Lewis Army Museum

Inspire. Educate. Preserve.

Fort Lewis – The Permanent Post is Established, 1927-1939

The Tacoma News and Tribune called 1927 the year of the “Big Push” at Camp Lewis. Quartermaster Corps architects drew a flexible plan allowing for the indefinite expansion of the post’s training center potential. In 1927 construction began on the first of the red brick quadrangle barracks on main post. The camp gained a new, permanent chapel, a new hospital (later to be Dispensary One), and the Broadmoor and Greenwood quarters areas. This construction, completed in 1939 at a cost of seven million dollars, was to have been more extensive but the war effort intervened and the Army, in 1939, changed over to building quick, cheap Quonset and wood structures.

Many partially-constructed building frameworks were in evidence on 13 September 1927 when Colonel Charles A. Lindbergh, on tour after his solo transatlantic flight, dipped the wings of his “Spirit of St. Louis” over Watkins Parade Ground as a battery of French 75’s fired in salute. But the culmination of the “Big Push” came seven days later–on 30 September 1927–when the War Department issued General Order 15, designating the Camp as a permanent military post to be henceforth called FORT LEWIS.

The Fort, by autumn of 1929, had enough permanent barracks to quarter 1,500 troops; but an army-wide 119,000 troop ceiling was in effect. Fort Lewis manpower would not top 2,000 until 1937 when the 3d Infantry Division would be beefed up.

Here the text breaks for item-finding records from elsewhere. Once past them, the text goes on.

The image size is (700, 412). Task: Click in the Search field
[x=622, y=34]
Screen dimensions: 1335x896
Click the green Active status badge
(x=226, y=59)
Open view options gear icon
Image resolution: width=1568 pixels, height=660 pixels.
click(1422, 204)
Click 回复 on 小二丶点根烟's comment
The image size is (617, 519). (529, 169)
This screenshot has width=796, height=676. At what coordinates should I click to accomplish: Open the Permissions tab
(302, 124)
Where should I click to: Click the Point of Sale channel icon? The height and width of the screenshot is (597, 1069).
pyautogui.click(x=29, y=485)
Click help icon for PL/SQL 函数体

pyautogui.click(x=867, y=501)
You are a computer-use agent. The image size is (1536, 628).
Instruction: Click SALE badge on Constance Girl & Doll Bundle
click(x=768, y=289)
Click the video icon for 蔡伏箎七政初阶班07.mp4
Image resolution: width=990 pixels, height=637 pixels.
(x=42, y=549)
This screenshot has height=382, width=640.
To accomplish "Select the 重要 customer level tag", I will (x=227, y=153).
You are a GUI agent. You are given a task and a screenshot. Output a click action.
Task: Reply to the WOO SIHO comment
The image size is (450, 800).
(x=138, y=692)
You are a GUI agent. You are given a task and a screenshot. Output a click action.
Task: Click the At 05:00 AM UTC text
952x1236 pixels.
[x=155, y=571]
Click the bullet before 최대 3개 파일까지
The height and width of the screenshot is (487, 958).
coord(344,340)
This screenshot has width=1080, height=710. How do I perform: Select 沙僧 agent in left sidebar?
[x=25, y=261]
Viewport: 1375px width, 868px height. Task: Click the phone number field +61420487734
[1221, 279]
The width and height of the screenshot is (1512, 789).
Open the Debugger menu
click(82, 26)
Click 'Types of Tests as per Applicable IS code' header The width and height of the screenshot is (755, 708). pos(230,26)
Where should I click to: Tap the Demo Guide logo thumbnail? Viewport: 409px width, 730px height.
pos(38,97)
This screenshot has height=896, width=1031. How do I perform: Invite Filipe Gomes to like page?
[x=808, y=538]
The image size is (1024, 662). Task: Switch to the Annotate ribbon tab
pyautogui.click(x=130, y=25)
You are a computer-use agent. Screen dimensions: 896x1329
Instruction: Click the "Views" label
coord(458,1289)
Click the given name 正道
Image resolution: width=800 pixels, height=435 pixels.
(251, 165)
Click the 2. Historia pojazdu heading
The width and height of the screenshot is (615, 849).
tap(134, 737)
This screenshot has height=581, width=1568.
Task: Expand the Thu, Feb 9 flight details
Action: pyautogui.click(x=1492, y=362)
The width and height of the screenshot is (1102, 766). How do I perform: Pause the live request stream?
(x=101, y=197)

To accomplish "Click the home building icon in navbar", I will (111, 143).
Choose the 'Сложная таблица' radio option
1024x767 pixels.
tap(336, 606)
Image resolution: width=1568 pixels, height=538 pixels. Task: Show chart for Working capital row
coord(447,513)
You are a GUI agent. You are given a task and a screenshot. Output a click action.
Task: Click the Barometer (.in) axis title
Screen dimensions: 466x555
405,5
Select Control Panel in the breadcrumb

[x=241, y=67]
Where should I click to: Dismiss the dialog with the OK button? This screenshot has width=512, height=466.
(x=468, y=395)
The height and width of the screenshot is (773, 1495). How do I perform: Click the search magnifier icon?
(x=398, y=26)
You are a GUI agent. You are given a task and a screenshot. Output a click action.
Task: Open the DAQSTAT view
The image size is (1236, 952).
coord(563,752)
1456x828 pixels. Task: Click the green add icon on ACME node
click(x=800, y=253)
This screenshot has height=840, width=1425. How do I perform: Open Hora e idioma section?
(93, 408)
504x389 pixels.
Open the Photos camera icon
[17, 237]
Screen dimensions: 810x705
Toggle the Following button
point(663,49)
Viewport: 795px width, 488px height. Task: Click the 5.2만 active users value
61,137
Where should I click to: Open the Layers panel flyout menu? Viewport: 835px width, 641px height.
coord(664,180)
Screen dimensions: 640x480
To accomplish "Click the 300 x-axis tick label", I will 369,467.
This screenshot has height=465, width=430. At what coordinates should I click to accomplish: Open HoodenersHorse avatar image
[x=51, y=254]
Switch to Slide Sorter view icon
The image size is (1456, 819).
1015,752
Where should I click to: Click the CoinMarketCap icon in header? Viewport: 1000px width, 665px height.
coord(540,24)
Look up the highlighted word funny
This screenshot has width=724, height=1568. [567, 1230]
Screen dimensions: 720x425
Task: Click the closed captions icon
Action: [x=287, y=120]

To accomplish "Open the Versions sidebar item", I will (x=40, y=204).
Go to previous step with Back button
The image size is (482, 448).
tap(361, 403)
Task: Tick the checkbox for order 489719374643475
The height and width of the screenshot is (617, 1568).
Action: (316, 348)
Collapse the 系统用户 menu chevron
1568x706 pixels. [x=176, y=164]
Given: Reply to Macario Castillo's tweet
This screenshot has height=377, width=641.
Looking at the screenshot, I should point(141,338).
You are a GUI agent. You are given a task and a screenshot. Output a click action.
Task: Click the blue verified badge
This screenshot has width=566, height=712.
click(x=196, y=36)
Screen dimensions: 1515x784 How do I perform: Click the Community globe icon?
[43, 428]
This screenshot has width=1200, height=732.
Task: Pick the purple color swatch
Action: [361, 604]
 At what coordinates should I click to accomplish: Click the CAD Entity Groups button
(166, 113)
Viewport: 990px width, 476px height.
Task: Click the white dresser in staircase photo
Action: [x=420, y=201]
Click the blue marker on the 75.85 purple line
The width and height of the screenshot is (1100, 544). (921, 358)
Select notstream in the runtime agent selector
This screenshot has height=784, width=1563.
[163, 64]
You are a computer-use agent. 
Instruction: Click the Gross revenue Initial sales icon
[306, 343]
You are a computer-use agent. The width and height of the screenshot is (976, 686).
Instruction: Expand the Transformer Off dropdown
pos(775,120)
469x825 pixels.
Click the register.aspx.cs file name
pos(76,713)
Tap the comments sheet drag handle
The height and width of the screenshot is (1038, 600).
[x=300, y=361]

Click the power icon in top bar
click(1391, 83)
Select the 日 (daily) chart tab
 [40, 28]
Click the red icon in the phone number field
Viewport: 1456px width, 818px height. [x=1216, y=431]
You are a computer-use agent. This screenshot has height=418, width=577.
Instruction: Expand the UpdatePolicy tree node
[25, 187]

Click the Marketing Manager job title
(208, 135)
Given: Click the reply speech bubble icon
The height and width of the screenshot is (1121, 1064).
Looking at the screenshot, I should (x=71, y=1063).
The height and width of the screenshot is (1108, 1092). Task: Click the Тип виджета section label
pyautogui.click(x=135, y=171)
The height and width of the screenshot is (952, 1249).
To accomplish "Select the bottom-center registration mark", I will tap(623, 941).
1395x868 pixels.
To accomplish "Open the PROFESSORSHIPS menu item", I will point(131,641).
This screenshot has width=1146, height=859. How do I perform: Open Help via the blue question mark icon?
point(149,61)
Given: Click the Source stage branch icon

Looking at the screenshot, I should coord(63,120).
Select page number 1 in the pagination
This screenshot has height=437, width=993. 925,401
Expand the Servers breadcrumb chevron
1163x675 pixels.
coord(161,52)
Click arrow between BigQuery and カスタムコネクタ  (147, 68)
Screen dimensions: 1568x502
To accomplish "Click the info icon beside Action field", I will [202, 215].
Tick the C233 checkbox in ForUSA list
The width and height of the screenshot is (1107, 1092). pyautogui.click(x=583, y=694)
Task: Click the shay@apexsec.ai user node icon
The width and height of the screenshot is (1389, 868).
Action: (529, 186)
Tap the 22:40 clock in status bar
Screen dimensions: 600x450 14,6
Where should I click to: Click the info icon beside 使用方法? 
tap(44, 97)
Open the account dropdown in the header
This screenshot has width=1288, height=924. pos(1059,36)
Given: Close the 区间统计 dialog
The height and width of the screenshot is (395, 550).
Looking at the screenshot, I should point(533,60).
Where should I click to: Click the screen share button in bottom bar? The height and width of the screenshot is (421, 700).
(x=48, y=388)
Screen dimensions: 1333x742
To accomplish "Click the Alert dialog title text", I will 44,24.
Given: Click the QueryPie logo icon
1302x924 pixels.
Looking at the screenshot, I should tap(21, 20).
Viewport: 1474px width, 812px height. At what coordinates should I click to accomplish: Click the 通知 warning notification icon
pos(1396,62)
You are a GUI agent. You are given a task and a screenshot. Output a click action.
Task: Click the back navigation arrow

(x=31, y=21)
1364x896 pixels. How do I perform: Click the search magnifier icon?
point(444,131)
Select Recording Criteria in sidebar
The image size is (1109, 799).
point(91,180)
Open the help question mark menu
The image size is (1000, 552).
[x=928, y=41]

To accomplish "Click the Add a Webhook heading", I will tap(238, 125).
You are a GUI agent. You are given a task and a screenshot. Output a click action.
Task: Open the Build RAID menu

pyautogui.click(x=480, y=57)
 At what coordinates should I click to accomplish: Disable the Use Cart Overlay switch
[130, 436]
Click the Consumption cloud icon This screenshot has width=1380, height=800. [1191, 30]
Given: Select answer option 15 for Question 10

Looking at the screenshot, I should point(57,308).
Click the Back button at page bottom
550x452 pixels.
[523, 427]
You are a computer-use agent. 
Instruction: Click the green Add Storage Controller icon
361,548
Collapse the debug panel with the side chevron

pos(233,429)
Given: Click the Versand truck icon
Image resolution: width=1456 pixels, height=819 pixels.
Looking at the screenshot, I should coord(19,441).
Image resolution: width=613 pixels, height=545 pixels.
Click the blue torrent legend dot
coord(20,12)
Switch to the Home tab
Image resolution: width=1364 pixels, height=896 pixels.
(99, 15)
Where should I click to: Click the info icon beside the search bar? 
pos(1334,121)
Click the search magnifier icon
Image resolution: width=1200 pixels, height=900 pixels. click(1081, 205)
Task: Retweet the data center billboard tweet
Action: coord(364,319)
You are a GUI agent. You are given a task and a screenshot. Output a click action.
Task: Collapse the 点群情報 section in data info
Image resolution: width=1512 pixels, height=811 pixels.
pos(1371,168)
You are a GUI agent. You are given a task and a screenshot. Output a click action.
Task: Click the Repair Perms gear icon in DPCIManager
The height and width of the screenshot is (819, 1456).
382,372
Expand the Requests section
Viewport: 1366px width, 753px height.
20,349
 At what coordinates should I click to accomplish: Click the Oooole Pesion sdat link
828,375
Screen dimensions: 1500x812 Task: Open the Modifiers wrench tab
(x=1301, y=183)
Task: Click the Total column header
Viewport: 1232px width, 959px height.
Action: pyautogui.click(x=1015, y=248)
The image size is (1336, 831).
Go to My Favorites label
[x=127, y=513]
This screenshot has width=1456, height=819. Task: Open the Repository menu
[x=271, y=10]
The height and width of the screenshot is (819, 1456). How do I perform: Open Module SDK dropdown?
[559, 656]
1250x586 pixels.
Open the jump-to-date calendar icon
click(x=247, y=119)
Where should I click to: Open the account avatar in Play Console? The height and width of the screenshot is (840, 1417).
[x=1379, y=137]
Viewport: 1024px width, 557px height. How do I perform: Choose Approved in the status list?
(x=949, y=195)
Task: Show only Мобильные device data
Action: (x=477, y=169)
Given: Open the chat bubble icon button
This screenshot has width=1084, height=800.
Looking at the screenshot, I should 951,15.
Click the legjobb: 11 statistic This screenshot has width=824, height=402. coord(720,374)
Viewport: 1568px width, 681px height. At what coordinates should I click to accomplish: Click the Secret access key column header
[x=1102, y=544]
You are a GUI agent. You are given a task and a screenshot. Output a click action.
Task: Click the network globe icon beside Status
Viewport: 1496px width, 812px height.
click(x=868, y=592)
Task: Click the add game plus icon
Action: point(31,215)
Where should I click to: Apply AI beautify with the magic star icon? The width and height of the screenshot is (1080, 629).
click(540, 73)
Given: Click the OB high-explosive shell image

It was during this period of growth that a series of events occurred which have irritated the Post’s Commanding Officers ever since.

The western end of the main parade ground, now Watkins Field, had been allowed to grow up in fir saplings after WWI. In this grove of young trees, on Memorial Day 1930, the 91st Division Monument was dedicated. The monument was donated to the 91st Division Association by Colonel Frank McDermont of Seattle and sculptured by Avard Fairbanks, then head of the Division of Fine Arts at the University of Michigan. The monument was in turn deeded to the U.S. Government by the 91st Division Association.

Four years later, in 1934, the semicircle of senior officers’ quarters was built facing the rear of the monument. Later, when the parade field was again cleared, it became obvious that the view of Mount Rainier from those quarters was magnificent–to all but one, the largest home. Thus the Commanding General, in Quarters One, has no view of the mountain, only the back of the 91st Division monument.

Brigadier General David L. Stone, who oversaw the building of Fort Lewis as a captain in 1917, returned to the post as Commanding General in September 1936. He was promoted to major general in the next month and served as Post Commander until 3 April 1937. He died on 29 December 1959, and is buried in the Fort Lewis Cemetery.

A month of maneuvers was held at Fort Lewis in the summer of 1937 involving Regular Army and National Guard units from several western states. At the close of maneuvers, the largest military review seen in the Northwest since World War I was held on post. Horse and tractor-drawn caissons, plus 7,500 hundred soldiers wearing wool olive drab uniforms, “bandage leggings,” felt campaign hats, and shouldering 1903 Springfield Rifles paraded on the gravel flats between Engineer Bluff and Davis Hill near the aerodrome, approximately today’s “Division Area.” The review was commanded by Brigadier General George C. Marshall of Vancouver Barracks.

The final payment of the $2,000,000 debt that Pierce County had imposed upon itself was made in October 1937, with a check for $105,000. With this payment, the taxpayers of the County had paid a total of $3,250,345.85 for the Army post site since the bond issue was approved.

In March 1938, the 3d Infantry Division was strengthened by the arrival of 1,800 men of the 15th Infantry Regiment returning stateside after a twenty-five year tour of duty in Tientsin, China. A double row of block barracks to quarter the 15th was started in 1938. However, until the buildings (on the present site of the commissary) were finished, the “Can Do” troopers lived in pup tents.

In January 1938, construction of an airfield (later named “Gray,” after an Army balloonist who died in an air crash in Tennessee) was started on Fort Lewis; and by June 1939, two rough airfields were in existence in Pierce County. The other airfield, built partly on Fort Lewis land, was called McChord, and was constructed by 2,100 Works Progress Administration laborers.

In August 1938, a large airpower demonstration was held on a Fort Lewis training range. Fifteen B-18 bombers and twenty-one A-17-A fighters gave a civilian and military audience of 3,000 a vivid demonstration of the destructive capabilities of modern airpower. Using live ordnance, the warplanes dropped over 400 bombs on a mock city, completely destroying it. No cameras were allowed at the demonstration. The demonstration was of popular local interest since in the summer of 1938, Japanese bombers were prowling over large areas of China and Korea; and fascist bombers were laying waste to several Spanish cities in that nation’s civil war.